File spoon-archives/foucault.archive/foucault_1995/f_Aug.95, message 18


Date: Fri, 4 Aug 1995 21:23:40 -0400 (EDT)
From: John Ransom <ransom-AT-dickinson.edu>
Subject: Foucault on Power


Reg Lilly writes:

John et. al;

        It strikes me that the problem is not caps or no caps, but that 
(at least for a time [ca. 1972-80]) Foucault believed there was something 
in terms of which one could render all possible phenomena intelligible: 
power. In the HSI passage you quote/summarize, he makes it clear that 
power is intelligibility itself, and since this is the case, one need not 
look for something behind power to make it intelligible.  He therefore 
also implies that all the concepts descriptive of power's functioning 
were also univocal. However, what happens if the symmetry between power 
and "target(s)" or effects is seen to be asymmetrical?  What if the 
economy of power is not closed but admits of excess, pointless 
expenditure, etc?  What happens if, rather than seeing power as that for 
which there is no exteriority (viz. "resistance is never in a position of 
exteriority in relation to power" 95), one conceives power qua 
intelligibility as itself conditioned and conditional in every instance.  
I think that the analytics of power then becomes much more problematic as 
I think it did in Foucault's view at the end of his life, eg., _Care of 
the Self_, _The Use of Pleasure_, etc. in which the analytic of power is 
quite muted.  I think it may be the case, ironically, that when Foucault 
-- or for that matter, Nietzsche--(momentarily) ignores the way language 
functions, they end up hypostatizing a term-thing that functions, 
ambiguously, as a foundation for their analytics, and they can do this 
because, in a rather classically metaphysical manner, what they have also 
hypostatized the *Grund*/reason of what it: power.  For the Foucault of 
HSI, power is both the final term of one's analysis as well as the 
essential constituent of things. That power drops out of his later 
discourse is not, I think, just a change in expressive style.        

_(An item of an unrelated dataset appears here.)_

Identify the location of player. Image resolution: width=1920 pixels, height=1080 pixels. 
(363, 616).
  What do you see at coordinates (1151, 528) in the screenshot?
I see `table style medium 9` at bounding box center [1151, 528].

This is not so say thay these analyses aren't very illuminating, but so 
are Hegel's.

[end comment from Reg]

Reg, I must admit that I prefer a Foucault that is more thematically 
unified than the one you present above. I agree with you that the term 
power and reflections on power are less emphasized later in Foucault's 
career (though see 1982's "Subject and Power"), but I do not think that 
is because F thought the whole power approach was a blind alley. In 
addition, while the theme of power is not highlighted in the last two 
books (_Pleasures_ and _Care_), I think that it is present. That is, 
exercises of power are being described in these books, but the site has 
been relocated from the social to the individual level.